Spot Group benefits more than just residents as it offers a “major competitive advantage” for leasing agents and property owners who are looking for amenities to set them apart from the competition.
“I was just amazed that it didn’t exist. There was no real dominant brand out there that really operated for the confines of a large urban area. If you live in the suburbs you don’t need daycare. You can let the dog out in the backyard,” Marrow said. “It’s not as dire as a need.”
Marrow’s venture currently has storefronts in five Manhattan buildings, including in the luxury hotspots of Chelsea and Tribeca. The Spot Experience has also opened up a shop in Stamford Connecticut and is currently in the midst of a cross-country expansion.
While quality pet daycare is a service that certainly fills a need for many New Yorkers, it was Marrow’s connections in the world of real estate that helped the venture gain steam.
“I had some really great real estate relationships I had built over the years,” said Marrow, who noticed that after the industry’s dip in ’07 and ’08, property owners began to loosen their regulations and thus residences that allowed pets started to rise.
“Why don’t I try to marry up the real estate side of my network and figure out how to deliver a much better option for service?” Marrow thought.
“They want it in their buildings because it’s a great amenity and it draws residents,” he said.
“We get access to space that is in part funded by owners of the building and access to real estate that someone in this industry would never be able to make work economically without the partnership of a landlord.”
“In terms of actual facilities themselves, a recent example is we partnered with Silverstein properties,” said Marrow referencing the location inside Silver Towers at 620 West 42nd Street . “Larry Silverstein has some new developments and a large residential rental property at Silver Towers. It’s like 2,200 units of luxury residential encompassed in these two large towers on the West Side.”
“He had a 10,000 s/f retail space that if I was just a guy off the street that wanted to rent a space, the economics would never work,” Marrow said, noting that he has been offered below market rents because Spot is seen as a moneymaker by landlords.
“We believe that the ability to offer the very best in services and amenities is essential to cultivating and maintaining a strong and happy residential community,” said executive vice president of Silverstein Properties, Roger Silverstein.

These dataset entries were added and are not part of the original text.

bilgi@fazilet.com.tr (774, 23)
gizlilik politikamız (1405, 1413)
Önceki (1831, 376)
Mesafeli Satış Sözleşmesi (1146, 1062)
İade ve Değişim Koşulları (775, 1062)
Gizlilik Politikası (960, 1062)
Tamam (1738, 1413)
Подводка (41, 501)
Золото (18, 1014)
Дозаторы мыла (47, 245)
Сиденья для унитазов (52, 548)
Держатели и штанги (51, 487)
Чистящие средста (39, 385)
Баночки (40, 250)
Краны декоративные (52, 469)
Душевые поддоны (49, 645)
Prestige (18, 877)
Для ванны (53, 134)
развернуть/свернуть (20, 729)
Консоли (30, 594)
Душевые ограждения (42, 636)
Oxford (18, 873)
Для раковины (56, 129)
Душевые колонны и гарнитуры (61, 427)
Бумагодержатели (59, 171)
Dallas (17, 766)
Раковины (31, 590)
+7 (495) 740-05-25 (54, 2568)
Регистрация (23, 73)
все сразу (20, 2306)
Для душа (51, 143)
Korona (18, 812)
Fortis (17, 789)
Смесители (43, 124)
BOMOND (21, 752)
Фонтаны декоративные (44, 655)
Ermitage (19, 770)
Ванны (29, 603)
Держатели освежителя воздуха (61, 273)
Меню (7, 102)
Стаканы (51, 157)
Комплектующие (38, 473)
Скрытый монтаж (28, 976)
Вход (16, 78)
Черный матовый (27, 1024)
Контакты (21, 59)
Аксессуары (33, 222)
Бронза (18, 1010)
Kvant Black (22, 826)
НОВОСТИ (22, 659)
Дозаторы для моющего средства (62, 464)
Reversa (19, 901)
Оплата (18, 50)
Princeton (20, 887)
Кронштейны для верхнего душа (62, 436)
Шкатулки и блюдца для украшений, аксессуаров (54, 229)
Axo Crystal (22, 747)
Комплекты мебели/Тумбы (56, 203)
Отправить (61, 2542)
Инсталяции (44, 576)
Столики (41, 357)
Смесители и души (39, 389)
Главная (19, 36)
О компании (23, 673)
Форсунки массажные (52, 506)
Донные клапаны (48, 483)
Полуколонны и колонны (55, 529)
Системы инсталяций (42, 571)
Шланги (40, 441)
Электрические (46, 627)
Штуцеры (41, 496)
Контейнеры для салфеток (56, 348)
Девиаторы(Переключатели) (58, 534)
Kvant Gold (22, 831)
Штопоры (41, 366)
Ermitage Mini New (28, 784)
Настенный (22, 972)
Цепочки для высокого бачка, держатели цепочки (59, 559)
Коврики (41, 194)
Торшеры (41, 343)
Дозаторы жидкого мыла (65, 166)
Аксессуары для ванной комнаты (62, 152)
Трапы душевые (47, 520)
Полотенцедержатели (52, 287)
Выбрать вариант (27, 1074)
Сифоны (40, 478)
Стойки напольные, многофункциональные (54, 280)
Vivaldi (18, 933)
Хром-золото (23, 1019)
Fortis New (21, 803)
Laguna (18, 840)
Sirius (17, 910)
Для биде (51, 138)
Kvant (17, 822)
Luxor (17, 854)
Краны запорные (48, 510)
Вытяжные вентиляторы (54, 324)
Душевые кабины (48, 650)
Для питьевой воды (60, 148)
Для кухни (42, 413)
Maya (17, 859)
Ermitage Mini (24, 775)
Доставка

“Our partnership with The Spot Experience is a perfect example of our commitment to our residents,” Silverstein told Real Estate Weekly.
“The retail space is small potatoes,” Marrow continued. “It should really drive the capacity of the rental (residential) space. They want a full building.”
“As they open new buildings we’ll continue to take space and be a fixture in their buildings,” he continued. “It’s a great model that sort of allows us to leverage our partners to really grow alongside of them.”
Now nearly six years into the Spot Experience, Marrow says that real estate arena commands the same level of dedication and focus that life in the NFL did.
He described his new career as “the most challenging” task he’s ever taken on “in terms of being mentally strong, taking a lot of risk and just being disciplined.”
“All of those things (were required) to make it to a certain level in the NFL.”
“There were ups and downs and you had to have a certain degree of toughness and emotional stability,” said Marrow about life in the NFL.
“I don’t know if I would prescribe what I do to somebody who didn’t have a certain level of ability to deal with a tough day-to-day,” he continued.
“Physical toughness is easy, that a lot of guys have. Mental toughness separates the men from the boys.”